07/11/2024
Dottore: Qual è il suo problema, signore?
Marito: Sono stanco per il lavoro e per la pressione della routine.
Dottore: Di cosa si occupa?
Marito: Faccio il contabile in una banca.
Dottore: E sua moglie, che lavoro fa?
Marito: Non lavora, è solo una casalinga.
Dottore: Chi sveglia lei e i suoi figli al mattino e prepara la colazione?
Marito: Mia moglie, perché non lavora.
Dottore: A che ora si sveglia sua moglie e a che ora si sveglia lei?
Marito: Mia moglie si sveglia alle 5 del mattino, io alle 7, perché lei deve preparare i bambini per la scuola e fare la colazione.
Dottore: Chi accompagna i suoi figli a scuola?

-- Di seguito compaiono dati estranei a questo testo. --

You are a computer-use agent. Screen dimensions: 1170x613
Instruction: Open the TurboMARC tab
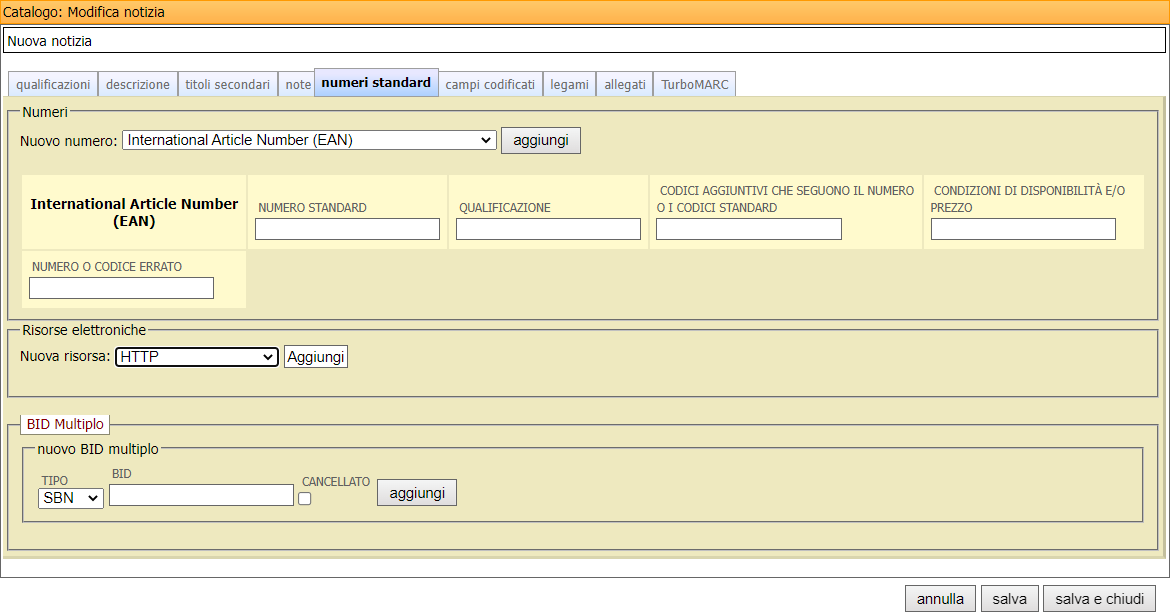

Marito: Mia moglie, perché non lavora.
Dottore: Cosa fa sua moglie dopo aver portato i bambini a scuola? E lei?
Marito: Lei torna a casa, prepara il pranzo, lava i vestiti, riordina la casa... e aspetta che i figli tornino. È a casa e non ha un lavoro! Io invece lavoro fino alle 15:00.

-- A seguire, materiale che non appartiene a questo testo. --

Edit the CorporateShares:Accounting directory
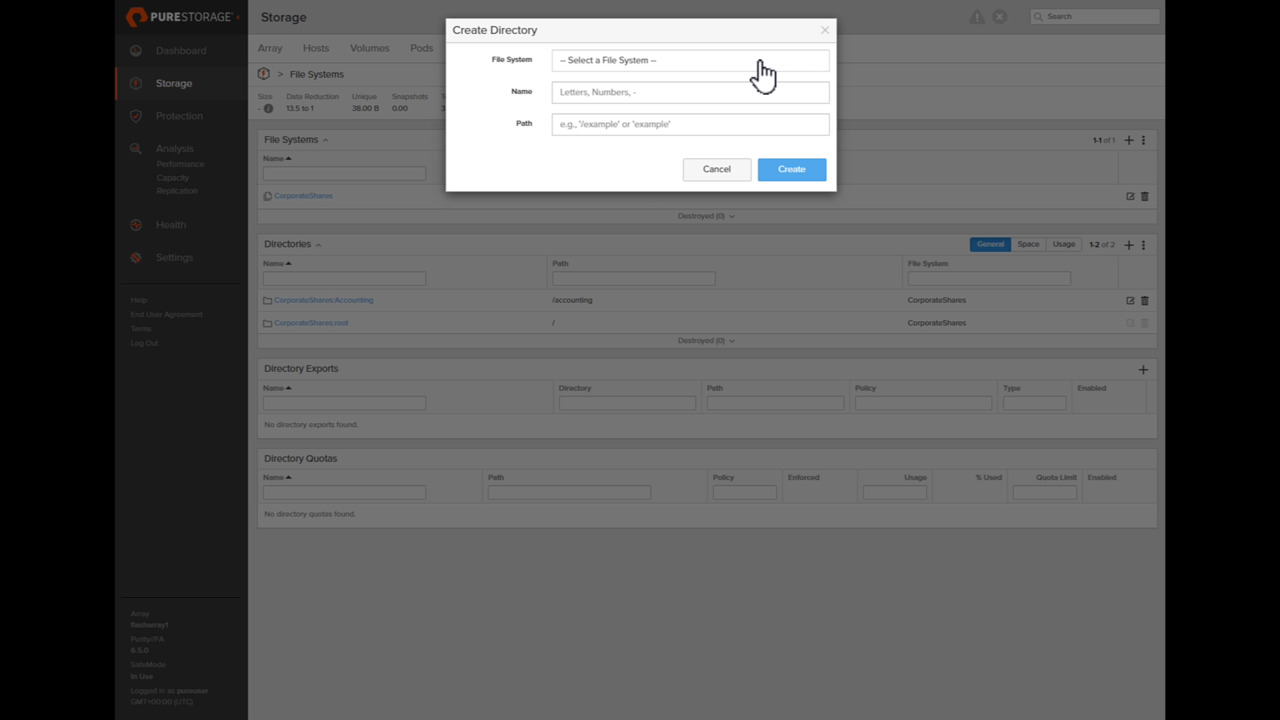tap(1130, 300)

Dottore: Quando torna dal lavoro, cosa fa lei? E cosa fa sua moglie?
Marito: Io mi riposo dopo pranzo, perché ho avuto una giornata faticosa.
Mia moglie, invece, ripassa i compiti con i bambini e poi mi sveglia per prendere il tè insieme.
Dottore: E dopo, cosa fa lei la sera? E cosa fa sua moglie?
Marito: Io leggo il giornale, guardo la TV e seguo le notizie.
Mia moglie prepara la cena per me e per i bambini, poi lava i piatti, pulisce la casa e prepara i bambini per andare a letto.
Ora, mi dica: chi ha bisogno di uno psichiatra, lei o sua moglie?
E chi ha bisogno di un po' di sollievo dalla pressione del lavoro, lei o sua moglie?
Davvero la routine quotidiana di una moglie, dalla mattina presto fino a tarda notte, si può definire "non lavorare"? Senza un lavoro?
E poi è lei che si lamenta della pressione lavorativa?
Un sentito saluto e un grande ringraziamento a tutte le madri del mondo.